Most people spend more time negotiating salary than reading the contract that governs the next several years of their career. These 9 clauses can restrict where you work, who you can hire, and what you can build — long after you leave.
Employment contracts are often presented as take-it-or-leave-it documents, especially at larger companies. But many clauses are negotiable, and understanding what you're agreeing to is the first step to deciding whether to ask for changes, sign anyway with eyes open, or walk away.
A non-compete restricts where you can work after leaving the company — by industry, geography, and duration. Enforceability varies dramatically by state. California bans non-competes almost entirely (Business and Professions Code §16600). Minnesota banned them in 2023. In most other states, courts enforce them if they're "reasonable" in scope, geography, and time.
"Anywhere in the United States" combined with "directly or indirectly" is overreach for most roles. Acceptable non-competes name a specific geographic radius (typically where you actually worked with clients) and a narrower definition of competition. 12 months is more defensible than 24.
Intellectual property assignment clauses transfer ownership of anything you create during your employment to your employer. The dangerous version has no carve-out for personal work done on personal time with personal equipment. This can mean a side project, an open-source library, or even a novel you write evenings and weekends theoretically belongs to your employer if it's "related to the Company's business."
Mandatory arbitration clauses require you to resolve employment disputes through a private arbitrator instead of court. This has two major implications: you give up the right to a jury trial, and — more importantly — you usually give up the ability to join a class action lawsuit. If the company systematically underpays a category of employees, arbitration forces each person to file individually, which makes litigation economically unviable.
Arbitrators are typically paid by the company and handle many cases for the same employer repeatedly. Research on arbitration outcomes consistently shows employees win less often and recover smaller amounts than in court. The Federal Arbitration Act preempts most state efforts to ban mandatory arbitration, though California has repeatedly tried.
Equity clawbacks allow a company to take back vested stock or options under specified circumstances. Triggers can include: resigning within a certain period, working for a competitor within 12 months, or a company determination that you violated a policy. The last category — policy violation — is the dangerous one, because it can be invoked after the fact to reclaim equity from someone the company just wants to remove.
"Sole discretion" appearing twice in one clause should always prompt a question. Ask specifically what conduct triggers this provision and get any carve-outs in writing.
Sign-on bonuses frequently come with repayment obligations if you leave before a set date, typically 12 to 24 months. The issue is usually in how the repayment is calculated: is it prorated (you repay a fraction based on how long you stayed) or full repayment regardless? Some agreements also require you to repay if you're terminated for cause, even if the termination itself is disputed.
Most US employment contracts are at-will, meaning either party can end the relationship at any time for any reason (with limited exceptions). If your contract contains specific termination procedures — notice periods, cause requirements — that's better protection than at-will. But watch for contracts that appear to offer cause-based termination protection but then define "cause" so broadly it provides no real protection.

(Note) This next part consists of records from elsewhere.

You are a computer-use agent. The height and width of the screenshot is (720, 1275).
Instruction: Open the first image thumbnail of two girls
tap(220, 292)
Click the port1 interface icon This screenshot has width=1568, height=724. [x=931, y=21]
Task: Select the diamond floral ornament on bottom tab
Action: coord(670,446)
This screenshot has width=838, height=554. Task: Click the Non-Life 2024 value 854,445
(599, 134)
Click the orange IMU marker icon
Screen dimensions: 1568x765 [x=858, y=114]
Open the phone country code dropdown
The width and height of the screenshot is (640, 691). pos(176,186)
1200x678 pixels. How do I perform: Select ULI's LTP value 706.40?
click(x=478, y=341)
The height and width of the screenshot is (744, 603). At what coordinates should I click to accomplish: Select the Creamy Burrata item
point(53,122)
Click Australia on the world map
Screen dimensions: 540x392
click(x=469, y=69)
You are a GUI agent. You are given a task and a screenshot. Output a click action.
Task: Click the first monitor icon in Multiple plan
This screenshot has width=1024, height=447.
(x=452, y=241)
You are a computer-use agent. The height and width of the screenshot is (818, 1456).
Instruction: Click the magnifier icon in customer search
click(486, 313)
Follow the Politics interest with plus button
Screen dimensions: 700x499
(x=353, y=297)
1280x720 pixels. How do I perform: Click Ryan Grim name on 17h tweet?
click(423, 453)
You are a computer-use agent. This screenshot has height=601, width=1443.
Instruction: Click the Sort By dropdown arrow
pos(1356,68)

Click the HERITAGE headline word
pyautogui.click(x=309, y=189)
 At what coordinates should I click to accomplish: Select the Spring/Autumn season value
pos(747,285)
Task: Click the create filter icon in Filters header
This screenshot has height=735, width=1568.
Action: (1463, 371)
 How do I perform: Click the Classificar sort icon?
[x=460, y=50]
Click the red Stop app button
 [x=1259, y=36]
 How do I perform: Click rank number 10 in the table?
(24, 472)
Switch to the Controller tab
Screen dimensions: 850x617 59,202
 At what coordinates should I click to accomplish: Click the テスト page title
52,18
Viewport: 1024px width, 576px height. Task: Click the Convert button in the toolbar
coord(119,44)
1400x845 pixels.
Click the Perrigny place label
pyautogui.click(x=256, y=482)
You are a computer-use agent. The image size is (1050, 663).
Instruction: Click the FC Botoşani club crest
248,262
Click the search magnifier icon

Undefined or infinitely expandable "cause" definitions eliminate the protection that a for-cause termination clause is supposed to provide.
Garden leave (more common in UK and financial services contracts, but spreading) means that during your notice period, the company can keep you on salary but prevent you from working — for them or anyone else. You remain an employee on paper but can't interview, join a competitor, or do meaningful work. The notice period effectively functions as an additional, paid non-compete.
If you're in a fast-moving field where 3 to 6 months of idleness creates real reputational and technical obsolescence, garden leave provisions deserve careful scrutiny. Negotiate to shorten the notice period or add a mutual opt-out clause.
Non-solicitation clauses are often attached to or nested inside non-compete provisions. They restrict you from hiring former colleagues or approaching former clients after leaving. The key distinction is scope: "you can't poach people you directly managed" is reasonable; "you can't work alongside anyone who was ever employed by the company in any capacity during your tenure" is not.
Under the National Labor Relations Act, most employees in the US have the right to discuss wages and working conditions with coworkers. Confidentiality clauses that explicitly or implicitly prohibit salary discussion may be unenforceable and could violate NLRA protections. This matters because pay transparency is how pay inequity gets discovered. Know your rights before agreeing to keep your compensation confidential.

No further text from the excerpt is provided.